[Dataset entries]
____
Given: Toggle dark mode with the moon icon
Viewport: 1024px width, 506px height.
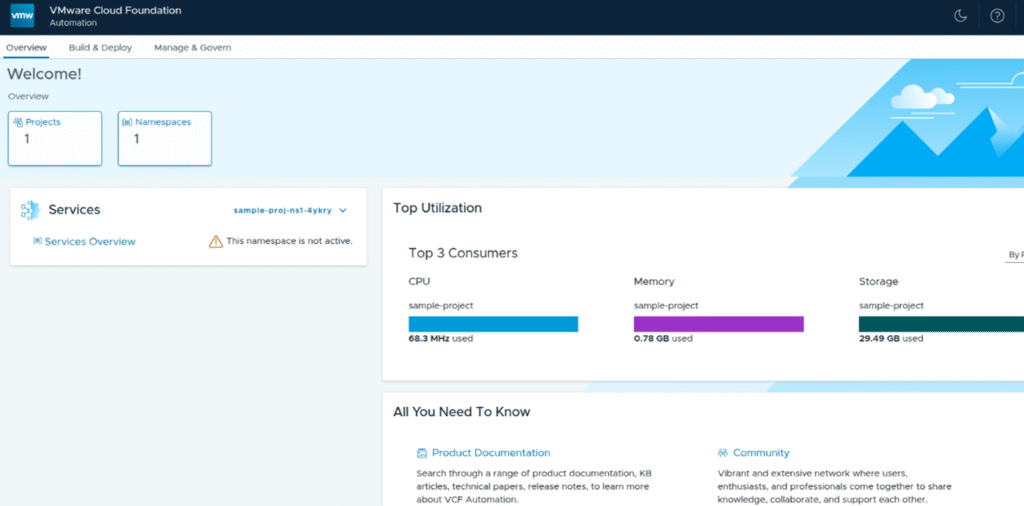Looking at the screenshot, I should (x=960, y=16).
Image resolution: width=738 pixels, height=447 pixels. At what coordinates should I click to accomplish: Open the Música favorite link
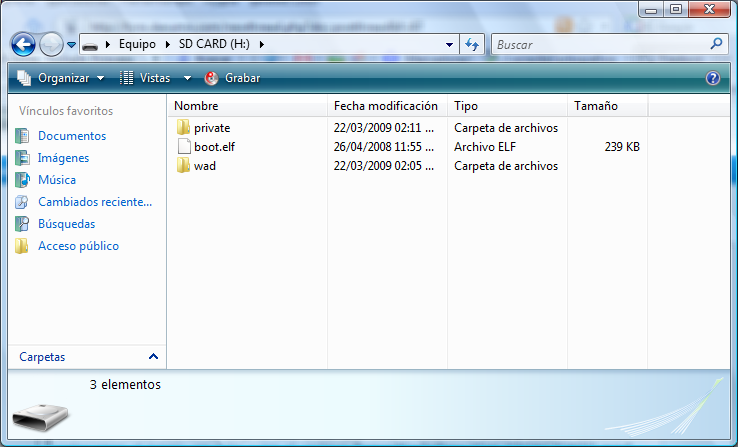57,180
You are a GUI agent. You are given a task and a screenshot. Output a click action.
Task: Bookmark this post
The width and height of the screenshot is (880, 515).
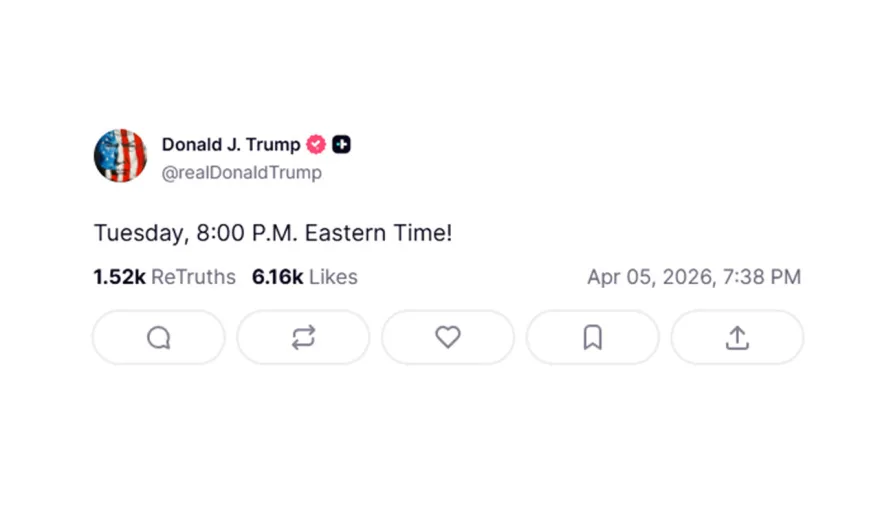click(x=592, y=338)
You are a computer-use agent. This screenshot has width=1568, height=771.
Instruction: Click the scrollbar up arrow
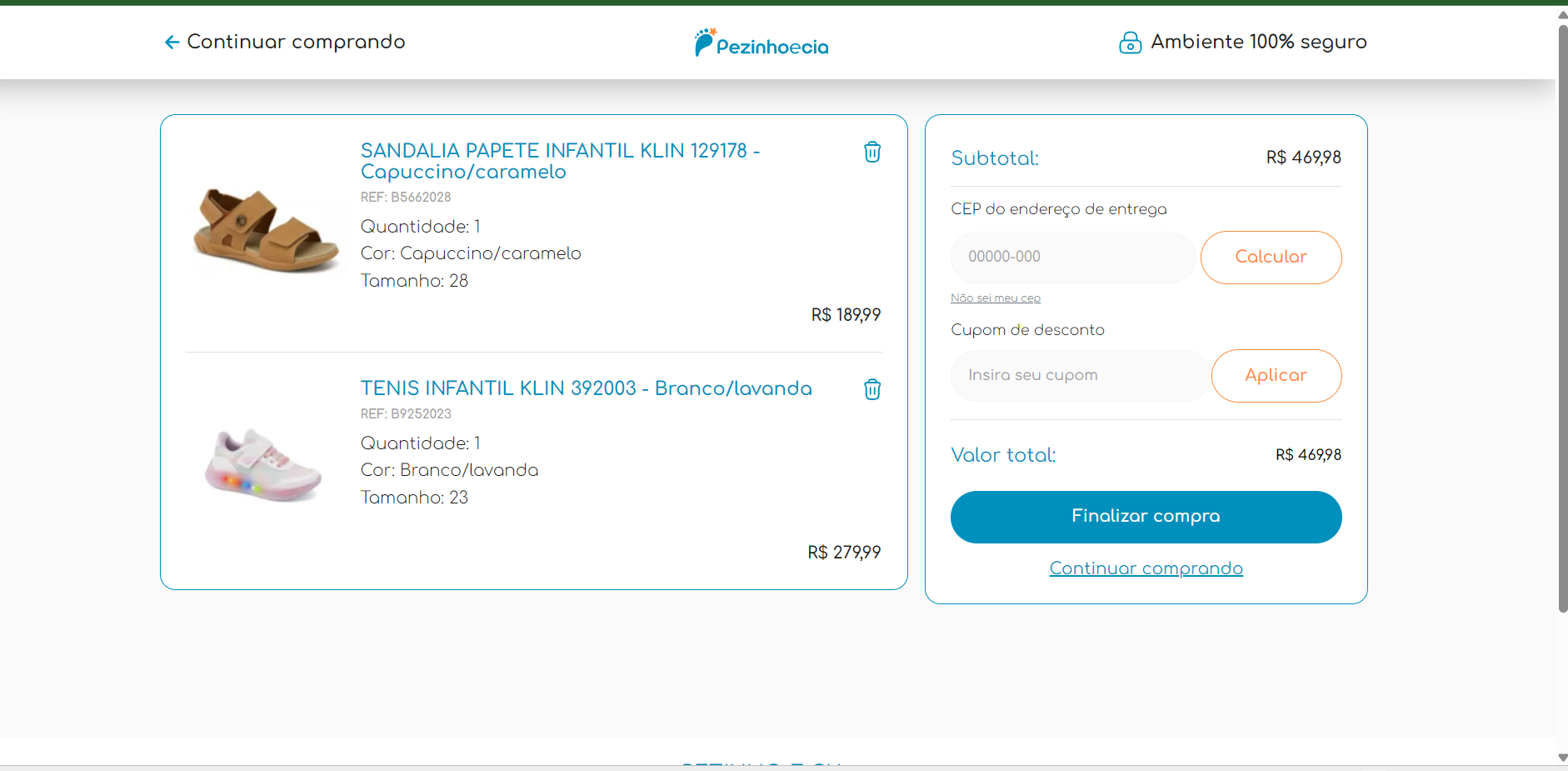pyautogui.click(x=1562, y=14)
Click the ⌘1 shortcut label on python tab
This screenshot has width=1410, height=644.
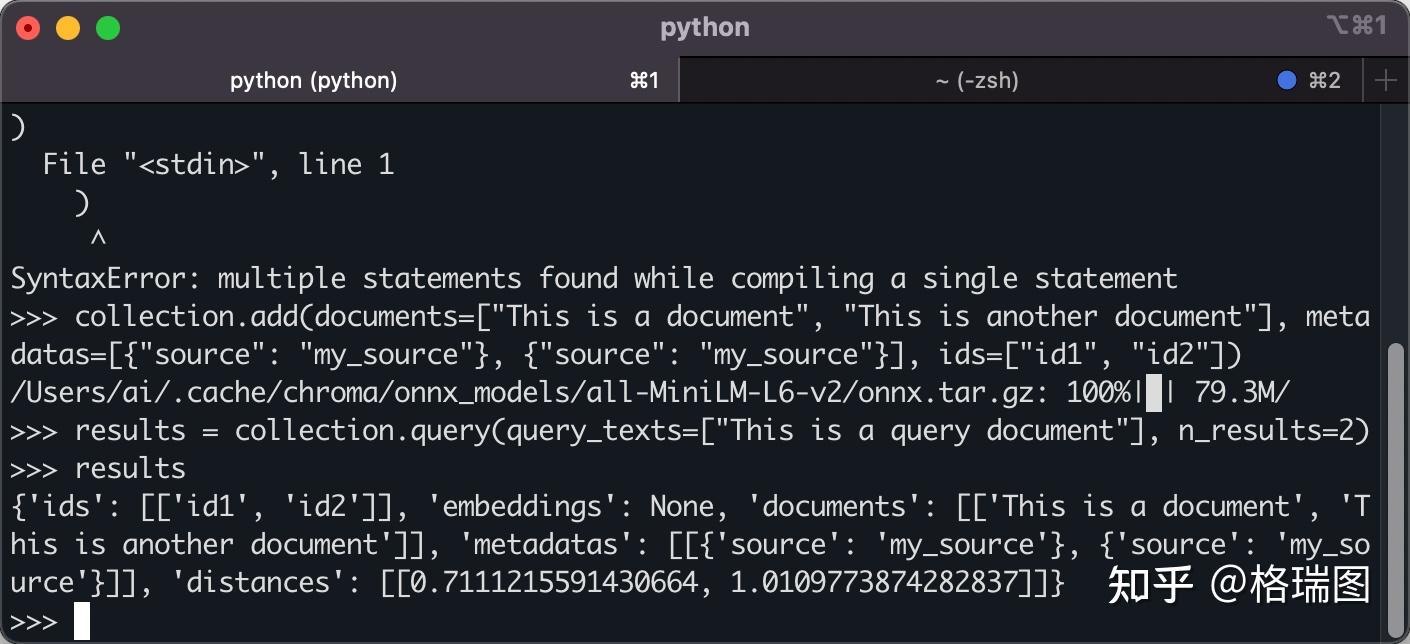point(644,81)
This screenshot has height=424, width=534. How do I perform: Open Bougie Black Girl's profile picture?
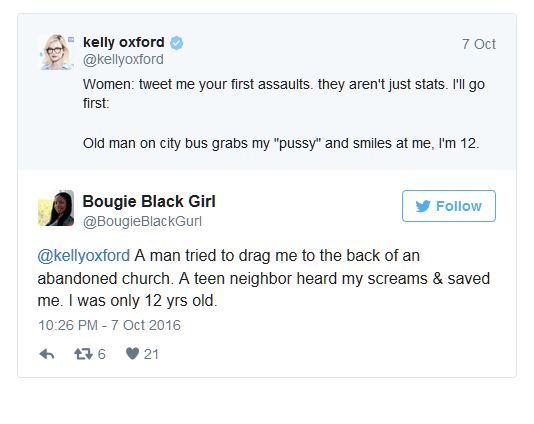pos(56,208)
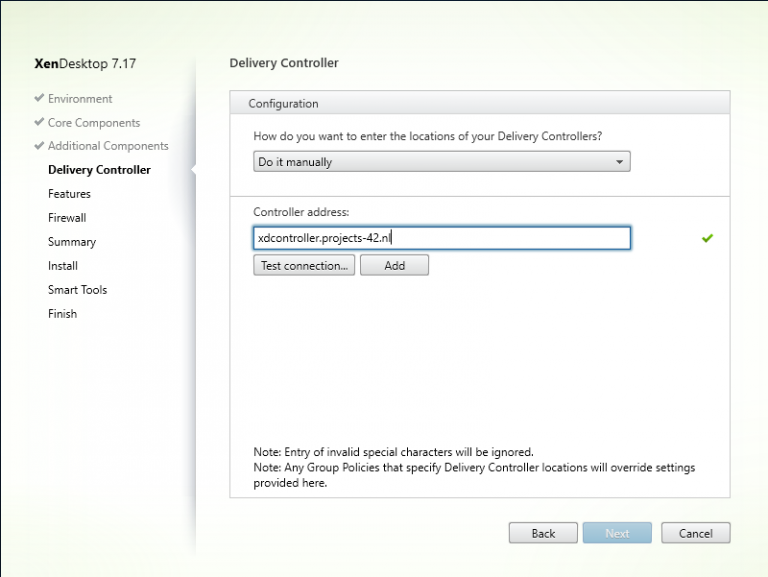Go Back to the previous step
768x577 pixels.
coord(543,533)
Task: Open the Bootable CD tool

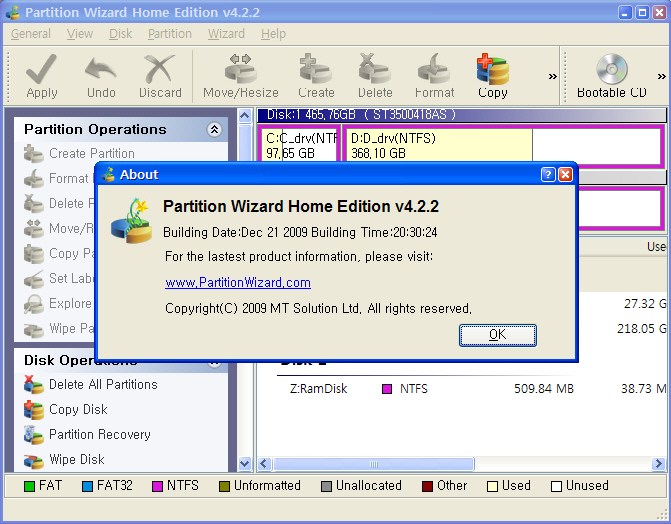Action: [x=611, y=75]
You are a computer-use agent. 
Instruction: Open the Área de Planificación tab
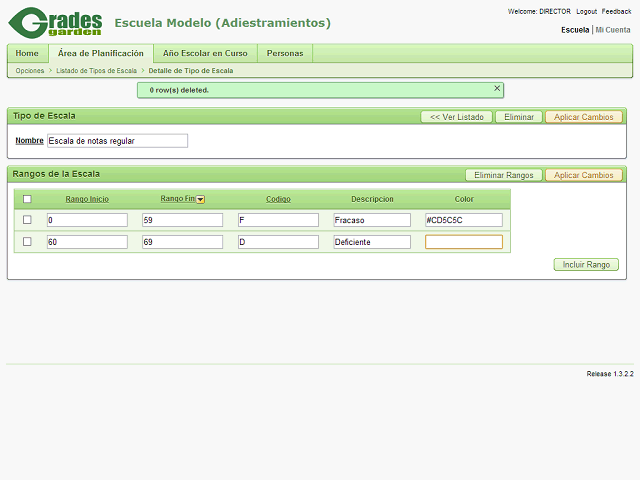(x=100, y=53)
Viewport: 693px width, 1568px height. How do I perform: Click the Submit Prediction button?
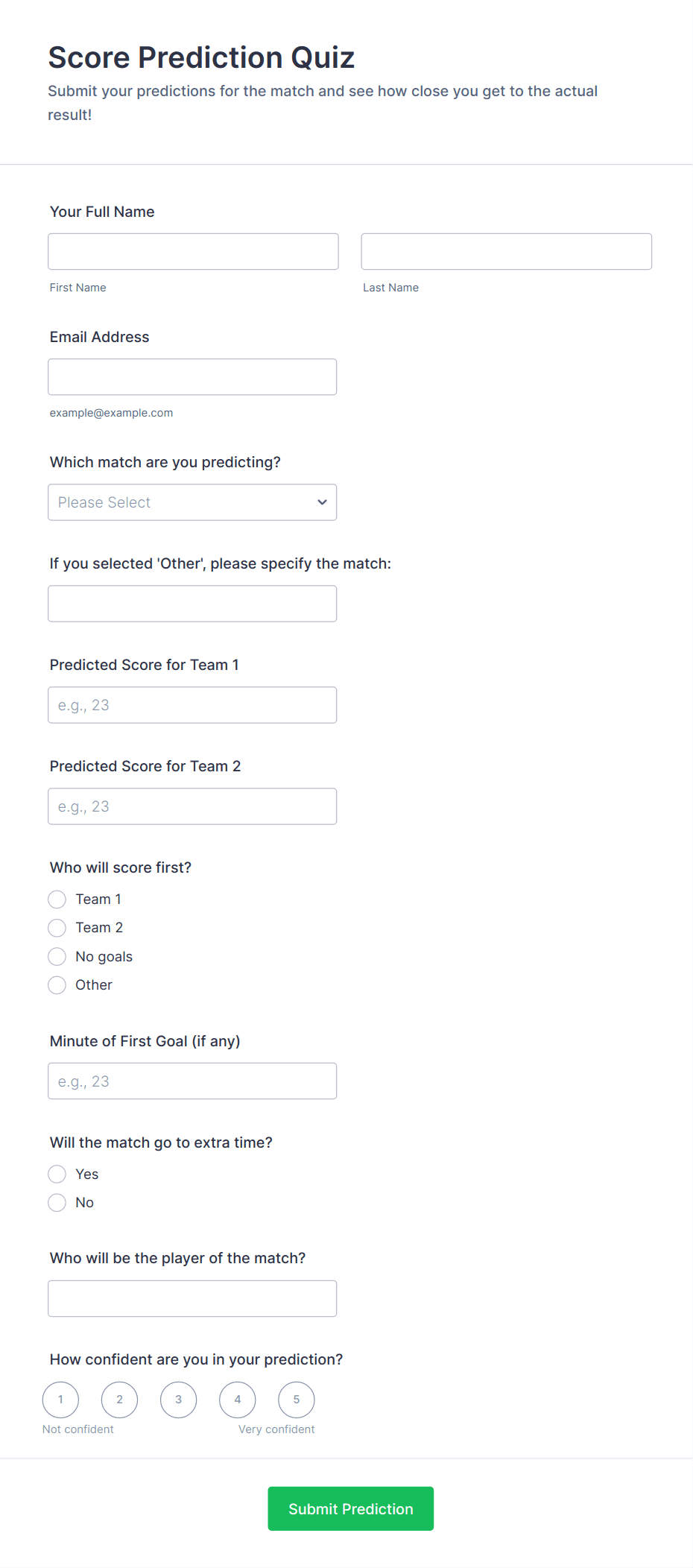350,1508
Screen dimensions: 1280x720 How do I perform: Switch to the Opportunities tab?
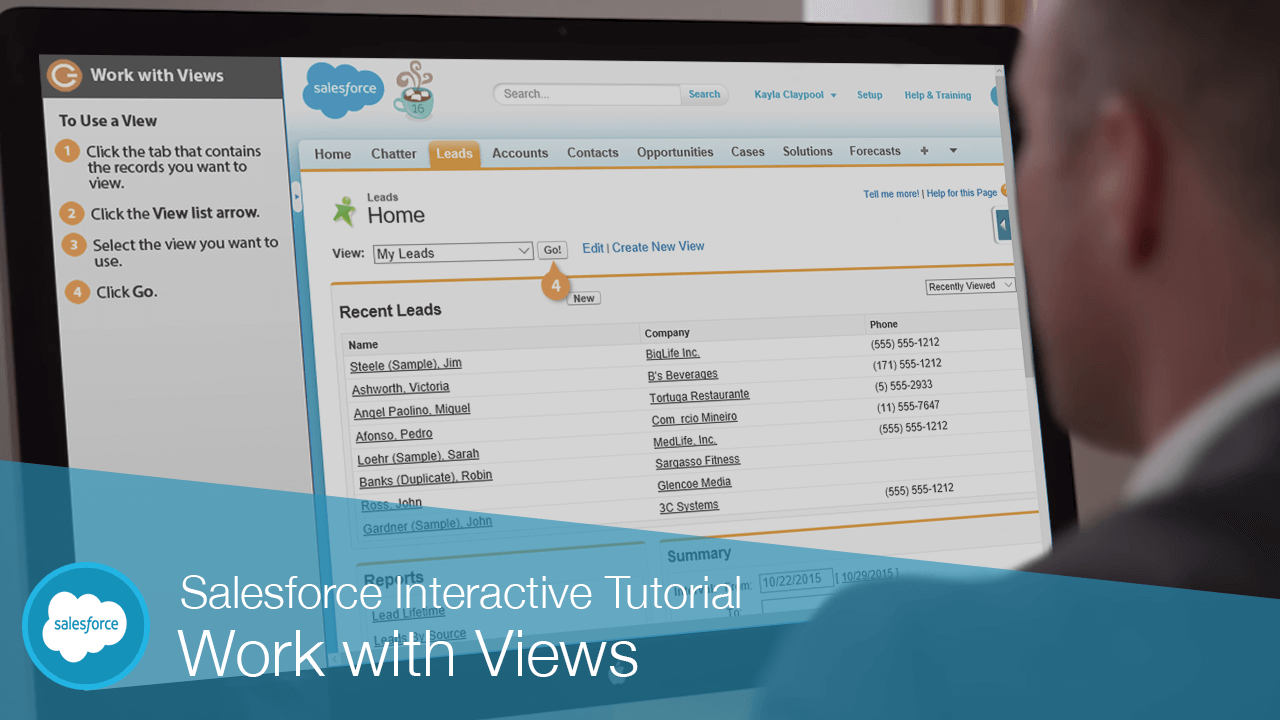(675, 152)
____
**TASK OBJECTIVE:** Before printing the records again, strip out the pictures; change nothing else.

**SOLUTION TO THIS PROBLEM:**
Given: Toggle dark mode with the moon icon
Viewport: 1024px width, 506px height.
Looking at the screenshot, I should (x=960, y=16).
Image resolution: width=738 pixels, height=447 pixels. At what coordinates should I click to accomplish: Open the Música favorite link
57,180
You are a GUI agent. You are given a task and a screenshot. Output a click action.
Task: Bookmark this post
The width and height of the screenshot is (880, 515).
click(x=592, y=338)
You are a computer-use agent. This screenshot has width=1568, height=771.
Instruction: Click the scrollbar up arrow
pyautogui.click(x=1562, y=14)
Click the ⌘1 shortcut label on python tab
This screenshot has width=1410, height=644.
point(644,81)
This screenshot has height=424, width=534. How do I perform: Open Bougie Black Girl's profile picture?
pos(56,208)
Go Back to the previous step
768x577 pixels.
coord(543,533)
Task: Open the Bootable CD tool

Action: [x=611, y=75]
You are a computer-use agent. 
Instruction: Open the Área de Planificación tab
(x=100, y=53)
Viewport: 693px width, 1568px height. How do I perform: Click the Submit Prediction button?
350,1508
Screen dimensions: 1280x720 How do I perform: Switch to the Opportunities tab?
(675, 152)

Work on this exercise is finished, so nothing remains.